[Kaynak]
——————————

Abdullah bin Tâhir et-Tâî (Ebû Bekr-i Ebherî) hazretleri
evliyânın büyüklerindendir. Yûsuf bin el-Hüseyn er-Râzî’nin
sohbetlerinde bulunmuş ve ondan ilim öğrenmiştir. Hadîs ilmi
ile uğraşmış ve hadîs-i şerîf rivâyet etmiştir. 330 (m. 941)
senesinde vefât etmiştir.
Şöyle anlatılır: “Bir gün Abdullah bin Tâhir et-Tâî hazretleri
çarşıda dolaşırken, bir manifaturacı dükkânının önünden geçti.
Manifaturacının oğlu, o mübarek zatın sohbetine katılanlardan
birisi idi. O genç, Abdullah bin Tâhir et-Tâî hazretlerini görünce,
dükkânı bırakıp onun peşinden gitti.
Manifaturacı, dükkâna gelip oğlunu göremeyince çok kızdı ve hemen onların arkasından gidip oğlunu kolundan tuttu ve ona eziyet ederek, alıp dükkâna getirdi. Bu hadîse Abdullah bin Tâhir et-Tâî hazretlerini çok üzdü. Sabah olunca manifaturacının kapısına, yanına câriyesini alarak geldi. Manifaturacıyı dışarı çağırdı ve ona “Dün geceyi çok huzûrsuz geçirdim. Dünyalık olarak sadece şu câriyem var. Şayet dün seni incittiğimden dolayı kabûl edersen, bunu sana verdim gitti. Yok eğer kabul etmezsen azad ettim gitti” dedi. Manifaturacı hemen af dileyerek “Olacak şey değil. Günahı ben işledim.

——————————

[Veri alıntıları]
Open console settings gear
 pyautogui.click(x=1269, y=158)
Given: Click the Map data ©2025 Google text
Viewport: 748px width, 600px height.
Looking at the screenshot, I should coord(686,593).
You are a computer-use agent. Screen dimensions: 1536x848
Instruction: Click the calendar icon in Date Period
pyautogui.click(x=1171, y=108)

——————————

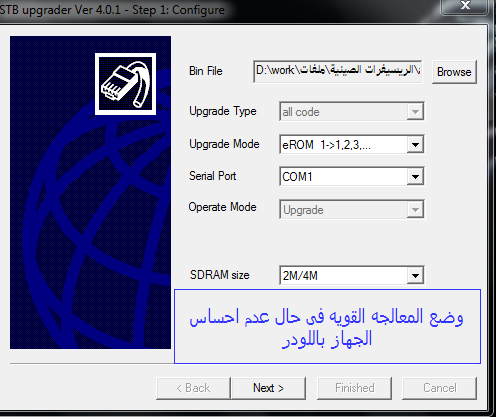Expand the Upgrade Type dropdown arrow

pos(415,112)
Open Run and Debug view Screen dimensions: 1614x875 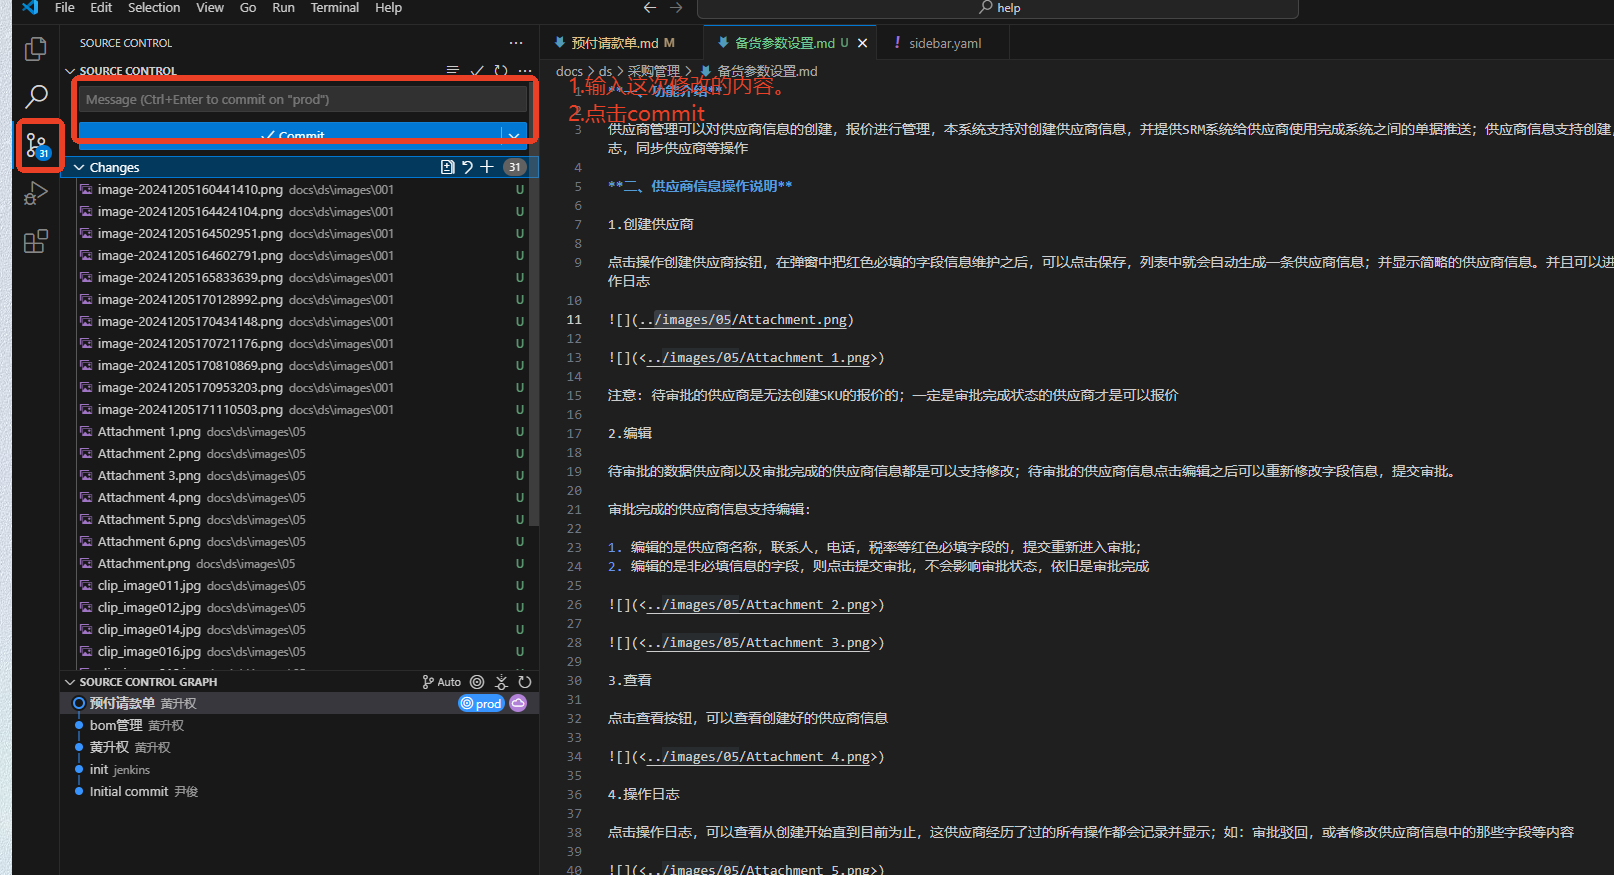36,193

——————————

Abdullah bin Tâhir et-Tâî'yi anlatan metni, son cümlesinden sonrasını yazarak devam ettirin.

Fakat sen özür diliyorsun” dedi. Bunun üzerine Abdullah bin
Tâhir et-Tâî hazretleri “Doğrusu günahı sen işledin, fakat
elemi bana erişti ve beni üzdü” dedi. Bundan sonra manifaturacı
yaptığına pişman oldu ve tövbe etti. O mübarek zatın sohbetlerini
hiç kaçırmadı.
Abdullah bin Tâhir et-Tâî hazretleri buyurdu ki: “Din kardeşini
Allah için seven, onun dünyaya dalmasına mâni olur.”
“Allahü teâlâ, Peygamber efendimize “sallallahü aleyhi ve sellem”
vefâtından sonra ümmeti arasında vukû bulacak ayrılıkları ve
başlarına gelecek musîbetleri bildirdi. Peygamber efendimiz bunu
hatırladıkça üzülürdü. Bunun için, ümmetinin Allahü teâlâ
tarafından bağışlanmasını isterdi.”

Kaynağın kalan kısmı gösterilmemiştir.